Only an exact repetition of the lines from the one holding "Media commentary (191, 1252)" to the end of the data is wanted, with pictures left out.

(Given entries)

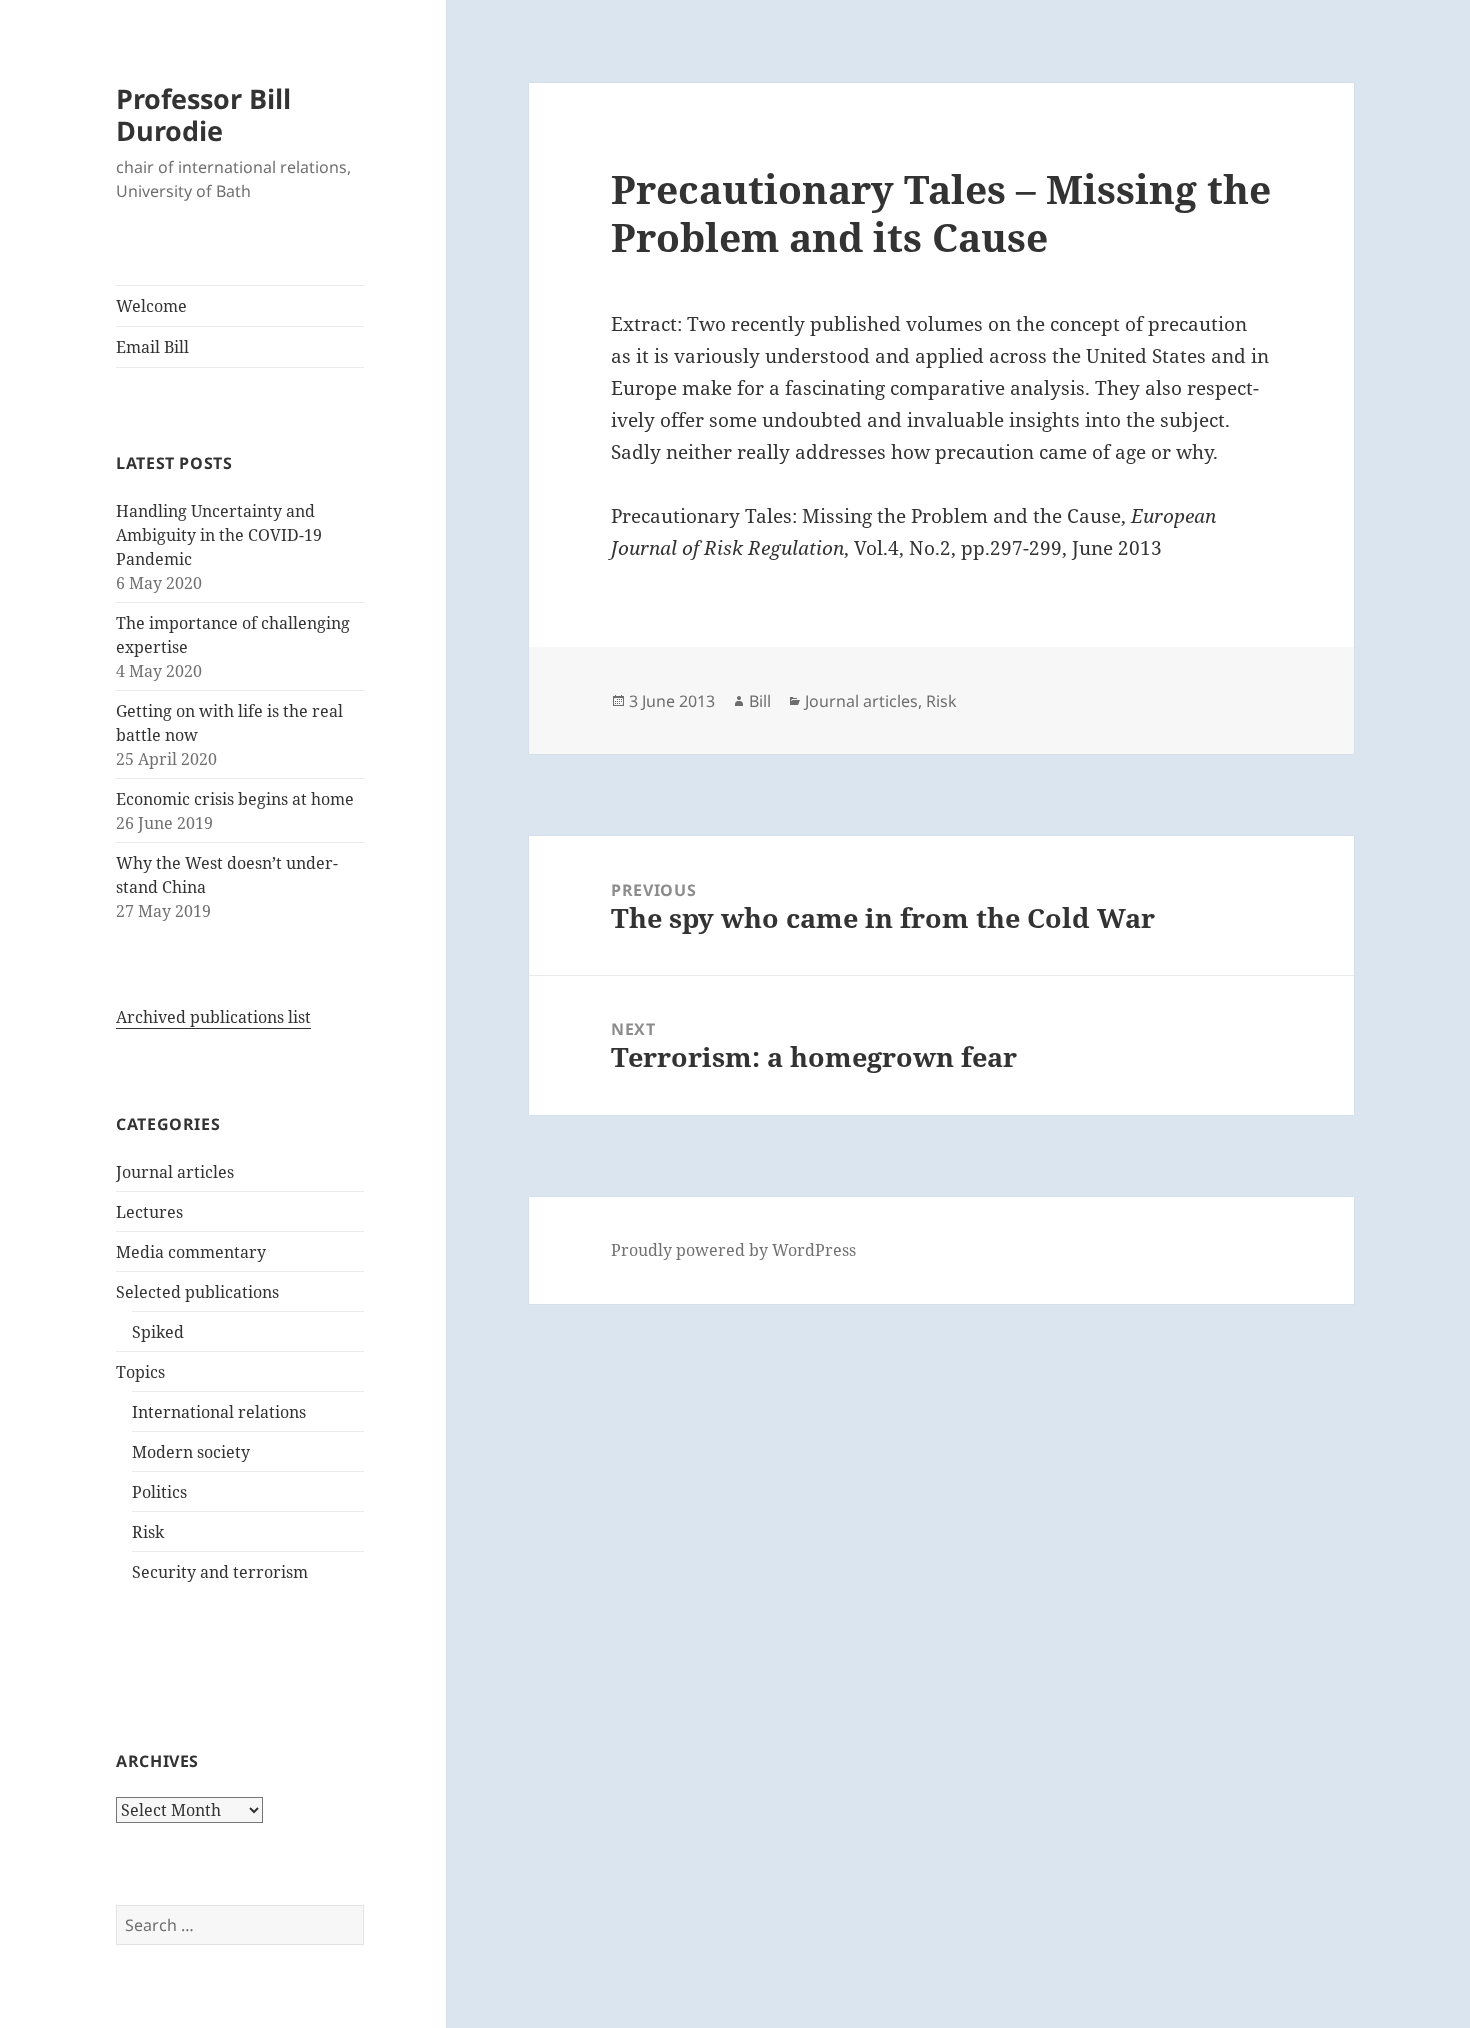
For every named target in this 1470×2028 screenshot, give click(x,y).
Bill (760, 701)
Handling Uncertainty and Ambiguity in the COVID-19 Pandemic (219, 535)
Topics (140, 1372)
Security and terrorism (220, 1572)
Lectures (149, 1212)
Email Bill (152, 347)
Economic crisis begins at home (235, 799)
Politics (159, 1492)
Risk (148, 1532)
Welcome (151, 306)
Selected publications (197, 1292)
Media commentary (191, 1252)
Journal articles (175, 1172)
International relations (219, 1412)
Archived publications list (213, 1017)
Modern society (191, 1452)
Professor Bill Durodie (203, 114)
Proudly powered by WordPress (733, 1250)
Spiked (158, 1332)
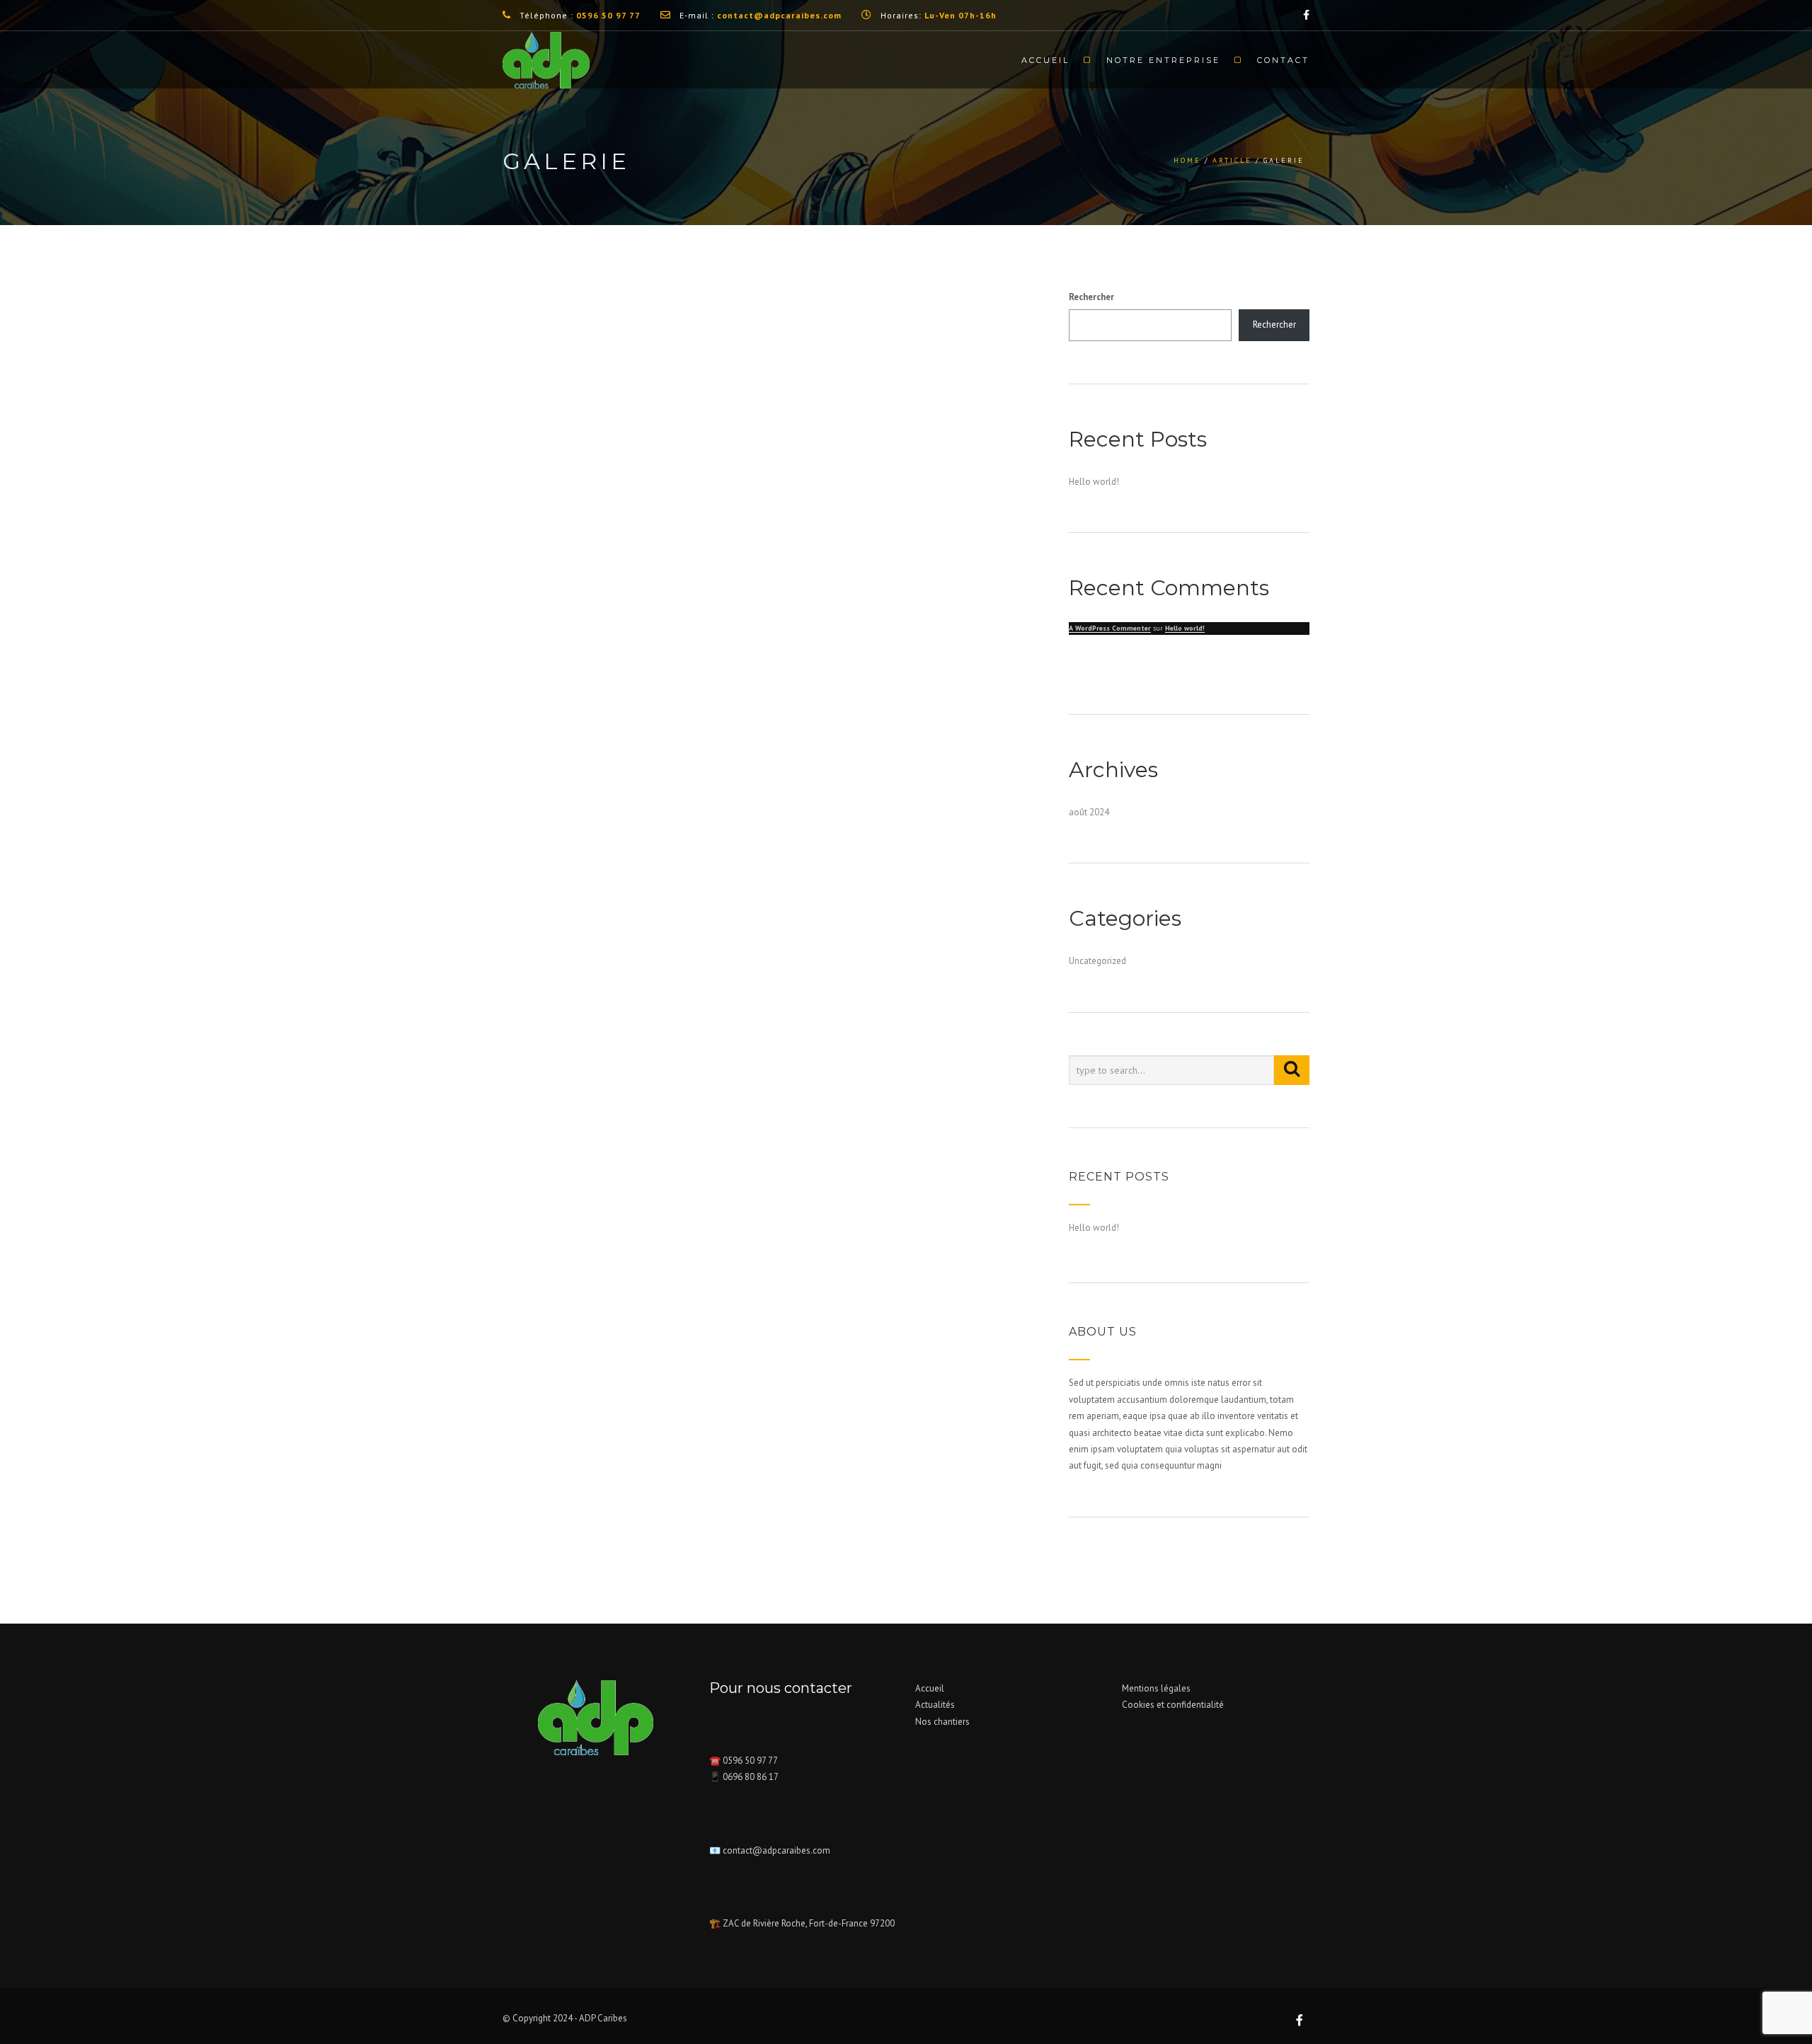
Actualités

(End Given entries)

◆ **Exercise output**:
Media commentary (191, 1252)
Journal articles (175, 1172)
International relations (219, 1412)
Archived publications list (213, 1017)
Modern society (191, 1452)
Professor Bill Durodie (203, 114)
Proudly powered by WordPress (733, 1250)
Spiked (158, 1332)
Actualités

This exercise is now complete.